Work order ::
Would you retype, word for word, only the lines from the one holding "How do I perform: Open" through the final line of the entries below, without the pictures?

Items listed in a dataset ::

--------------------------------------------------

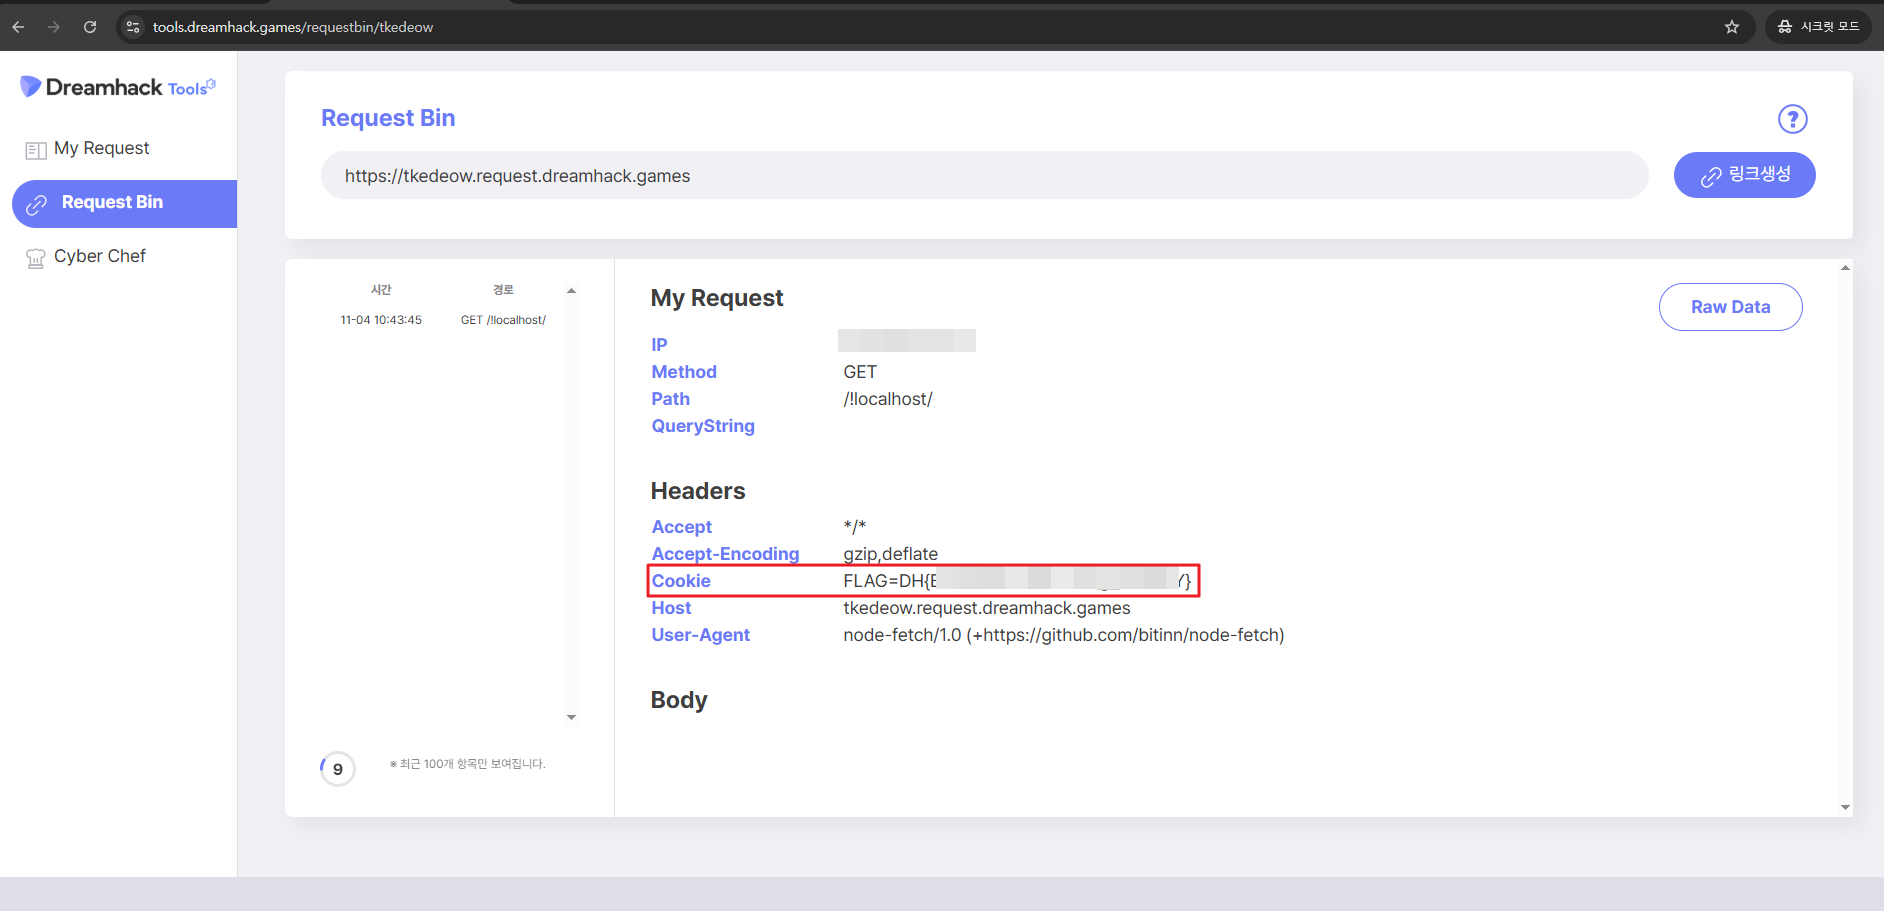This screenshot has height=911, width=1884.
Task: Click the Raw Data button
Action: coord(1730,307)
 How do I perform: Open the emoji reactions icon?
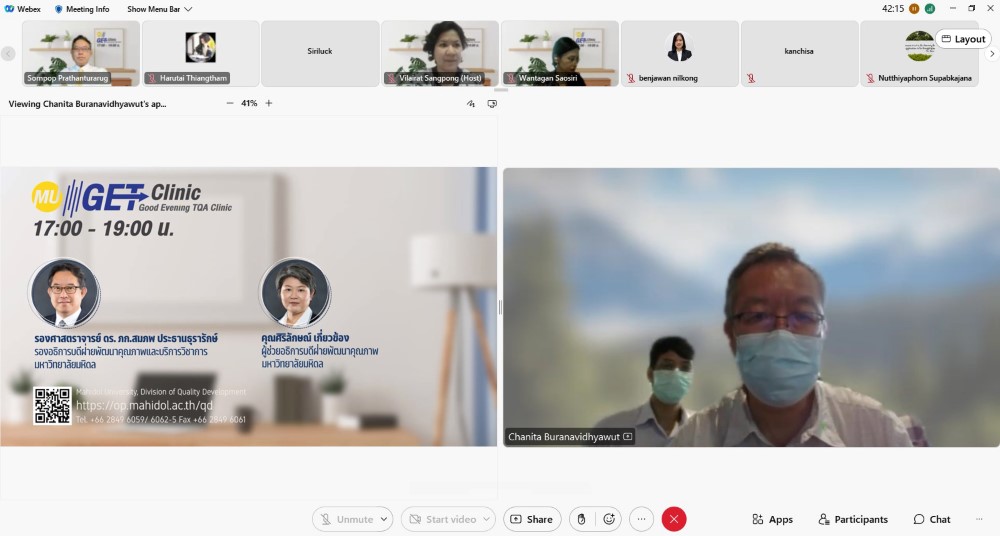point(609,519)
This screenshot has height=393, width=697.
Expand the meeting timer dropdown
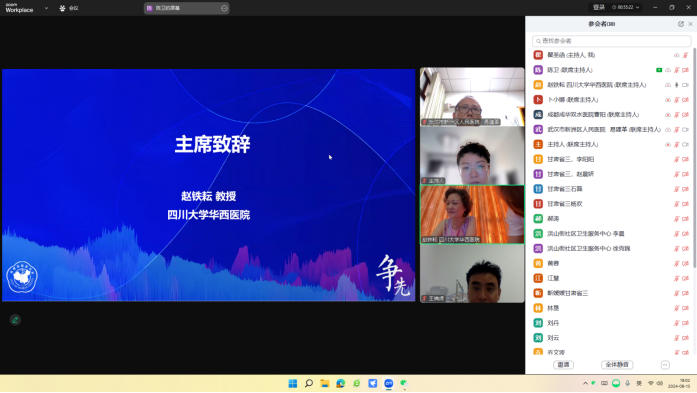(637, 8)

--------------------------------------------------

Solution ::
 How do I perform: Open the emoji reactions icon?
point(609,519)
This screenshot has height=393, width=697.
Expand the meeting timer dropdown
(637, 8)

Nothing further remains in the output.